Task brief:
In the listing below, locate the line that contains "Viewport: 1305px width, 640px height." and the line that contains "The height and". Restate word for word those two lines and every line between them, and nothing else.

Data for processing:

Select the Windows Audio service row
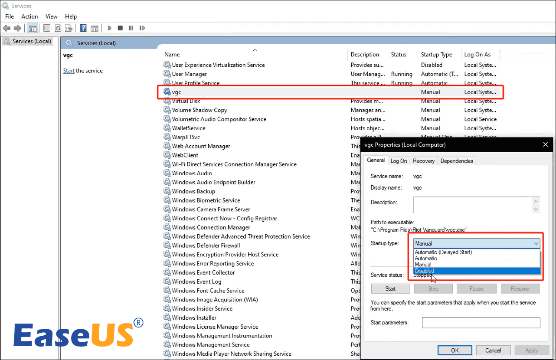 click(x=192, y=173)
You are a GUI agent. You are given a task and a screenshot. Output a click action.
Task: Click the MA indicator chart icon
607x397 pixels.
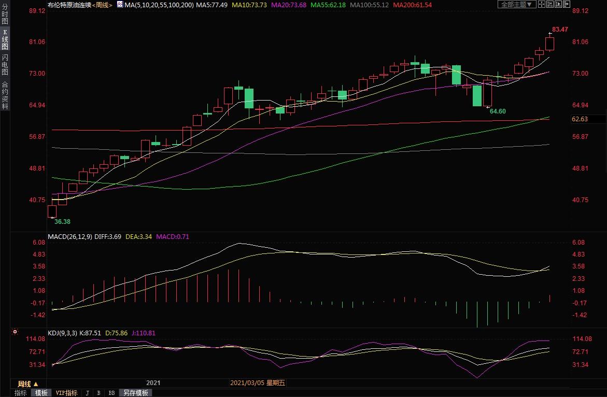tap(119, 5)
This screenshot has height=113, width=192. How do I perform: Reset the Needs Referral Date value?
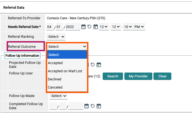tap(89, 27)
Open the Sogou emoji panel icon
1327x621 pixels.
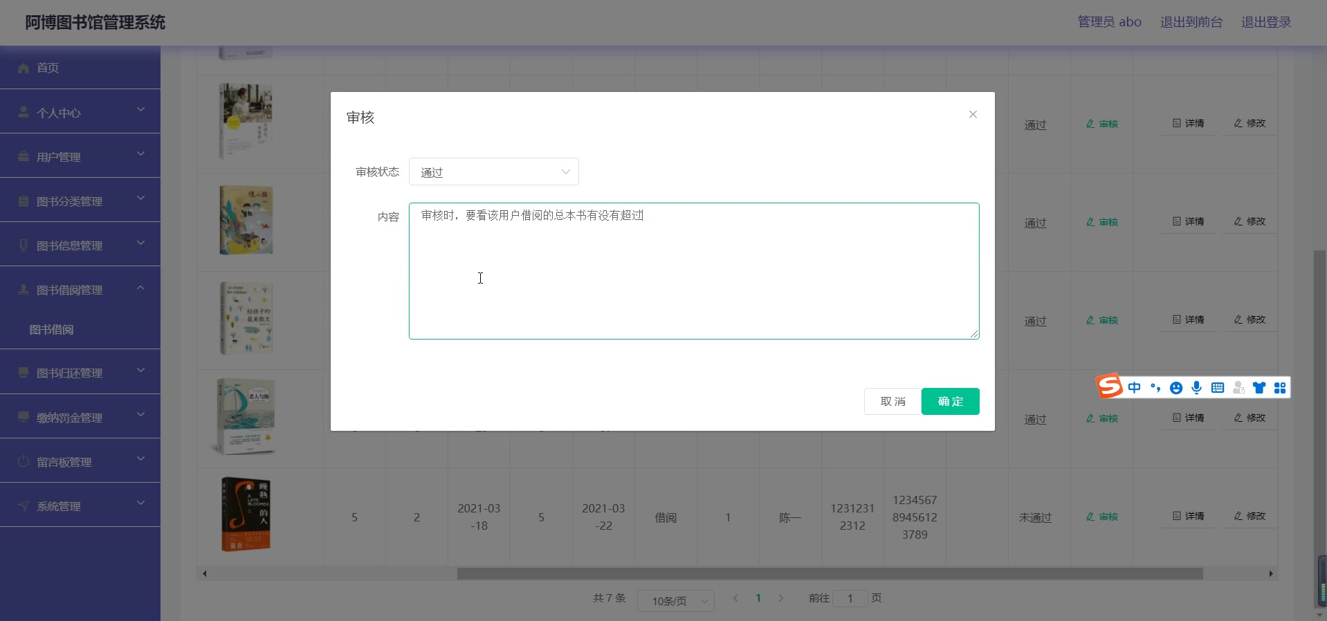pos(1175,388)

* * *

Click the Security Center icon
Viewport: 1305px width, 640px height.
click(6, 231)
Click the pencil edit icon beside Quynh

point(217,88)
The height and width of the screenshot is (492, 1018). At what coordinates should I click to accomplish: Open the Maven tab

...

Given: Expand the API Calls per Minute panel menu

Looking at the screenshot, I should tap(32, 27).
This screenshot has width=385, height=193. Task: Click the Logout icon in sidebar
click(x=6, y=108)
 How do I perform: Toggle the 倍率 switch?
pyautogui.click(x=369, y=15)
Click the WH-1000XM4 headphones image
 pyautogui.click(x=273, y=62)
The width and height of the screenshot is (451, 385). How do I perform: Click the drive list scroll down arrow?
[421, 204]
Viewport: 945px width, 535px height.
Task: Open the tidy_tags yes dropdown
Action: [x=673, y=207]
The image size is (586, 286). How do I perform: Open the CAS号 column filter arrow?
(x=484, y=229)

Written answer:
Viewport: 1305px width, 640px height.
click(6, 231)
Click the pencil edit icon beside Quynh

point(217,88)
The height and width of the screenshot is (492, 1018). At what coordinates should I click to accomplish: Open the Maven tab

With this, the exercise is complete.